LOS PUYAZOS DE SERGIO.

Luis David Adame, hoy matador de toros titulado, el pasado día martes 13 en el coso de Albacete, novillero competente, preparado técnicamente que ante un lote cuajado, feo y manso de la vacada de Guadaira al que resolvió sin congojas, selló su mejor carta de recomendación para arribar a la tarde de su alternativa.

Luis David Adame, hoy profesional del toreo al que se le ha olvidado que es mexicano, como a casi todos los que viven sobre el mapa de lo que un día fue la patria mexicana –solo hubo que ver en esta nuestra televisión idiotizante las manifestaciones que hubo de “mexicanidad” para darnos cuenta que sin darnos cuenta ya nos robaron justamente la identidad como mexicanos-, el cual torea excelentemente según la técnica, pero con expresión artística seca, lejana a lo que fue la arrebatadora escuela mexicana.

Fue una vergüenza que el mediano de los Adame se haya formado prácticamente en España, pues, sin menoscabo del mérito del joven nuevo matador de reses de lidia, evidenció contundentemente que México es primero en desperdiciar materia taurina humana y artística.

Mientras tanto el sistema taurino mexicano está preparado, no para tomar nota y actuar, sino para hacer como que hace fiesta, mientras paga incorrecciones y vicios el aguantador, noble e ingenuo y cada vez más escaso público.

El tener las puras escuelas, aunque sean muchas, no basta; se necesita de un sistema que sueñe con las plazas llenas a través de construir ídolos y meter en los escenarios la emoción por el medio casi único del toro con casta.

Ahí siguen las novilladas sin caballos en la plaza más grandota del mundo, seguirán los festejos picados, pero no se habrá de juzgar si en verdad habrá un cambio hasta que se den por lo menos los tres primeros carteles.

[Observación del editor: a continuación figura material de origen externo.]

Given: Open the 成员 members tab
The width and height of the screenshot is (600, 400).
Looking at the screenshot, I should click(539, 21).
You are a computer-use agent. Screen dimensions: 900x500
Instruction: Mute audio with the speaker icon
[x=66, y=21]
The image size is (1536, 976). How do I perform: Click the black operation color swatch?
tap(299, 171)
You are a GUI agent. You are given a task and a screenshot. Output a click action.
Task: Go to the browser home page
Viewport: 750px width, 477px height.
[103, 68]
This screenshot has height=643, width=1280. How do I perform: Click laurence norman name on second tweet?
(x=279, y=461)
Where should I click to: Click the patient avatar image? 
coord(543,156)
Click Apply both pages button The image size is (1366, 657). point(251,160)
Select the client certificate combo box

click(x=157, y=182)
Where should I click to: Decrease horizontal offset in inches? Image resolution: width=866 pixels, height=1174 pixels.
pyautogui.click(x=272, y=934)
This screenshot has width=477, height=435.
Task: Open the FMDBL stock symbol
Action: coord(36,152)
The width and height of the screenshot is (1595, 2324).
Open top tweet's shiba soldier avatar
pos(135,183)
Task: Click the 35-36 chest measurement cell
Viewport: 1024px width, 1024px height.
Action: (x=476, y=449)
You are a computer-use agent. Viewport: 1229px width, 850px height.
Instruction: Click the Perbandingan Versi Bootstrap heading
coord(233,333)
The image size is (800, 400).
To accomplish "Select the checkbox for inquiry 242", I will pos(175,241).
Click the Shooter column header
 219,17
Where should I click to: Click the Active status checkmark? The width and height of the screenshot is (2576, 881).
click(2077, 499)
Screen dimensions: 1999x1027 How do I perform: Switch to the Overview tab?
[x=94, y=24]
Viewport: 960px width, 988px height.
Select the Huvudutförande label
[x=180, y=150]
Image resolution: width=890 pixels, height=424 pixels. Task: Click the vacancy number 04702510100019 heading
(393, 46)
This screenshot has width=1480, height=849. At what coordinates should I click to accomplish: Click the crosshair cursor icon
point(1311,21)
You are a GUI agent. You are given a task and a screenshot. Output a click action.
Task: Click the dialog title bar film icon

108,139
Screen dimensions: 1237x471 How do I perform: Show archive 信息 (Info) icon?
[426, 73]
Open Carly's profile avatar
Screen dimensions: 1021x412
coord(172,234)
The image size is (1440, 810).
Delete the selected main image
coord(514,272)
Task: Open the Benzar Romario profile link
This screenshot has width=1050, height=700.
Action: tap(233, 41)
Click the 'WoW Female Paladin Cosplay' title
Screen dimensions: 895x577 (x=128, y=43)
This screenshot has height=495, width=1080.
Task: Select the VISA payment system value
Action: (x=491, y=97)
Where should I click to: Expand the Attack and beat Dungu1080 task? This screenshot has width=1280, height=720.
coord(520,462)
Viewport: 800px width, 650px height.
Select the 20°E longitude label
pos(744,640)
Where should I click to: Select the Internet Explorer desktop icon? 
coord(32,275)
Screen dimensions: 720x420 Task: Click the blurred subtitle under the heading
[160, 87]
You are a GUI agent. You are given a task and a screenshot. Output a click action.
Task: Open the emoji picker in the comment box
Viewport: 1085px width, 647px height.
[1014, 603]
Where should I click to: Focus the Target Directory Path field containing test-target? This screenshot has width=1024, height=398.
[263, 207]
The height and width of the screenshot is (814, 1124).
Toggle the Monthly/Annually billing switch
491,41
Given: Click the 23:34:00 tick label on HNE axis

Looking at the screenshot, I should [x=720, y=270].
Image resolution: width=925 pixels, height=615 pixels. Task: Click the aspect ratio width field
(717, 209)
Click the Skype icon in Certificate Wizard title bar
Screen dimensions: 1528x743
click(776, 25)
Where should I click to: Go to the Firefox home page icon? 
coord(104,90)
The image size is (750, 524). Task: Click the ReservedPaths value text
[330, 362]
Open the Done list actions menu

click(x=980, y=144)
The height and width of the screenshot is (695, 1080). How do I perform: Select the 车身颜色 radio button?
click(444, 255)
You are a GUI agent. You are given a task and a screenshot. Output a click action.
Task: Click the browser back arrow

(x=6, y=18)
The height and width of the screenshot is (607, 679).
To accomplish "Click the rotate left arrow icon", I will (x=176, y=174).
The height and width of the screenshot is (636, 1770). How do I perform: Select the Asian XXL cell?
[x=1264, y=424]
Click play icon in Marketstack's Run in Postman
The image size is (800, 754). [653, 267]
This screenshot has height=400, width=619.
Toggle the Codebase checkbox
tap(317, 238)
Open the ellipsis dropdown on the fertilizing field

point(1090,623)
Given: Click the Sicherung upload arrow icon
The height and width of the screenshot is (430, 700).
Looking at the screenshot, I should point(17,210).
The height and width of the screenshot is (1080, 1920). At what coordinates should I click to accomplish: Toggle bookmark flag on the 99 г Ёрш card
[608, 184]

Por lo pronto tienen el beneficio de la duda.

Y no se ha cansado la prensa española adulona, por otra parte, de seguir sugestionándose de todo lo que hace el divo de Chiva. No importa que el estadístico diestro realice, casi siempre ante torillos pasadores, mansos y sin trapío, similares a los que se hartó de mal estoquear en México, faenas ratoneras de muchos pases, más poses y nula sustancia, como la que se le vio en “La Glorieta” de Salamanca el pasado 13 de septiembre ante rumiantes, faltaba más, de El Pilar y que la mayoría de los “cronistas” titularon de excepcionales.

Por su lado la empresa que administra la plaza de toros de El Pilar de Zaragoza ya exhibió públicamente los carteles de su feria; en ellos aparecen los nombres de dos mexicanos, Joselito Adame y Leo Valadez. Ambos fueron tratados más o menos bien, es decir, se combinaron con alternantes y reses en equilibrio con sus méritos. El primero hará el paseíllo el 10 de octubre para estoquear ganado de Fuente Ymbro junto con Iván Fandiño y Javier Jiménez, y el segundo el 13 del mismo mes con utreros de Cahoso y llevando de compañeros a Andy Younes y Rafael Serna.